Files
sharpcompress/docs/DataDescriptorStream-RewindableStream-Fix.md
2026-01-31 10:59:30 +00:00

4.8 KiB

DataDescriptorStream and RewindableStream Fix

Summary

Fixed the Zip_Uncompressed_Read_All test failure caused by incompatibility between DataDescriptorStream seeking requirements and the new RewindableStream wrapper used in StreamingZipHeaderFactory.

Problem Description

Symptom

The test Zip_Uncompressed_Read_All was failing with:

System.NotSupportedException : Cannot seek outside buffered region.

Root Cause

The issue had two related aspects:

1. Double-Wrapping of RewindableStream

StreamingZipHeaderFactory.ReadStreamHeader() was creating a new RewindableStream wrapper:

var rewindableStream = new RewindableStream(stream);

When ReaderFactory.OpenReader() already wraps the input stream with SeekableRewindableStream (for seekable streams), this resulted in double-wrapping:

DataDescriptorStream
  -> NonDisposingStream
    -> RewindableStream (new, plain)  <-- created by ReadStreamHeader
      -> SeekableRewindableStream     <-- created by ReaderFactory
        -> FileStream

The inner plain RewindableStream lost the seeking capability of SeekableRewindableStream.

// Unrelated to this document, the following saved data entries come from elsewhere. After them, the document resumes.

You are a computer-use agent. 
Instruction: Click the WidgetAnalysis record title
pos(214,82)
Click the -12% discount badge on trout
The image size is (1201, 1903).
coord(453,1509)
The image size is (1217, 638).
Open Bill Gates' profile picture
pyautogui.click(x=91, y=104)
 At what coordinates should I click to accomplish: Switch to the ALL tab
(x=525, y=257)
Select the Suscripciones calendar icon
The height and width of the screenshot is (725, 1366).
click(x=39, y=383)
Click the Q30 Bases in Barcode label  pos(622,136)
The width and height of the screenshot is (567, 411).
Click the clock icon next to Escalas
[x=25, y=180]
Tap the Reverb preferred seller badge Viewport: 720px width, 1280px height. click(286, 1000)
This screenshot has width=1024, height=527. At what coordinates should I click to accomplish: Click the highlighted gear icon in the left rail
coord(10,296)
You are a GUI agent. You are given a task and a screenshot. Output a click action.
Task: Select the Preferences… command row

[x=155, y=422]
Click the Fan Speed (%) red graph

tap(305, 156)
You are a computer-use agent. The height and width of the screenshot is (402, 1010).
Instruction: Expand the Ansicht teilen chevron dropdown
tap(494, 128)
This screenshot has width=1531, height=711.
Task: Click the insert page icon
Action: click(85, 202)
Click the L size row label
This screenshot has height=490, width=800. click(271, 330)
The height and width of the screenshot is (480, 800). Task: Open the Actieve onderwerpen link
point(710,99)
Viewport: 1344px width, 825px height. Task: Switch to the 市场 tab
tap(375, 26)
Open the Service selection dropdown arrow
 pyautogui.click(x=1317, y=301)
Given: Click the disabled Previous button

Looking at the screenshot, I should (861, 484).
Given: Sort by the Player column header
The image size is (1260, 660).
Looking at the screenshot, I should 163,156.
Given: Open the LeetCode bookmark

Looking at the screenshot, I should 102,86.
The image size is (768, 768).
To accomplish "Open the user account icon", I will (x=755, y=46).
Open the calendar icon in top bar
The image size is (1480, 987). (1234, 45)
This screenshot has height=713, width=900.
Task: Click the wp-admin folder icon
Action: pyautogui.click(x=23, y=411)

2. Recording State Interference

Even after fixing the double-wrapping using RewindableStream.EnsureSeekable(), there was another issue:

StreamingZipHeaderFactory.ReadStreamHeader() contains code to peek ahead when checking for zero-length files with UsePostDataDescriptor:

rewindableStream.StartRecording();
var nextHeaderBytes = reader.ReadUInt32();
rewindableStream.Rewind(true);

This code was interfering with the recording state that ReaderFactory.OpenReader() had set up:

  1. ReaderFactory.OpenReader() calls bStream.StartRecording() at position 0
  2. Factory detection calls StreamingZipHeaderFactory.ReadStreamHeader() via IsZipFile()
  3. Inside ReadStreamHeader, the above code overwrites the recorded position
  4. Rewind(true) stops recording and seeks to the wrong position
  5. When control returns to Factory.TryOpenReader(), it calls stream.Rewind(true), but recording is already stopped, so nothing happens
  6. The stream position is not at the beginning, causing subsequent reads to fail

Solution

Fix 1: Use EnsureSeekable instead of new RewindableStream

Changed StreamingZipHeaderFactory.ReadStreamHeader() to use:

var rewindableStream = RewindableStream.EnsureSeekable(stream);

This method:

  • Returns the existing RewindableStream if the stream is already one (avoids double-wrapping)
  • Creates a SeekableRewindableStream if the underlying stream is seekable
  • Creates a plain RewindableStream only for non-seekable streams

Fix 2: Use direct position save/restore for SeekableRewindableStream

For the peek-ahead logic, changed the code to check for SeekableRewindableStream specifically and use direct position manipulation:

if (rewindableStream is SeekableRewindableStream)
{
    // Direct position save/restore avoids interfering with caller's recording state
    var savedPosition = rewindableStream.Position;
    var nextHeaderBytes = reader.ReadUInt32();
    rewindableStream.Position = savedPosition;
    header.HasData = !IsHeader(nextHeaderBytes);
}
else
{
    // Plain RewindableStream was created fresh by EnsureSeekable, safe to use recording
    rewindableStream.StartRecording();
    var nextHeaderBytes = reader.ReadUInt32();
    rewindableStream.Rewind(true);
    header.HasData = !IsHeader(nextHeaderBytes);
}

This approach:

  • For SeekableRewindableStream (reused from caller): Uses direct position save/restore to avoid clobbering the caller's recording state
  • For plain RewindableStream (freshly created): Uses the recording mechanism which is safe since the stream isn't shared

Files Changed

  • src/SharpCompress/Common/Zip/StreamingZipHeaderFactory.cs
  • src/SharpCompress/Common/Zip/StreamingZipHeaderFactory.Async.cs

Design Notes

Why not fix RewindableStream.CanSeek?

RewindableStream.CanSeek returns true even though it can only seek within its buffered region. We considered changing this to false, but:

  1. It would be a breaking change for existing code that relies on CanSeek
  2. The RewindableStream does provide limited seeking capability (within buffer)
  3. Checking for SeekableRewindableStream specifically is more precise

Stream Wrapper Hierarchy

Understanding the stream wrapper hierarchy is crucial:

For seekable source streams (e.g., FileStream):

SeekableRewindableStream (full seeking via underlying stream)
  -> FileStream

For non-seekable source streams (e.g., decompression streams):

RewindableStream (limited seeking via buffer)
  -> DecompressionStream

DataDescriptorStream needs backward seeking to position the stream correctly after finding the data descriptor marker. This is why proper stream wrapper selection matters.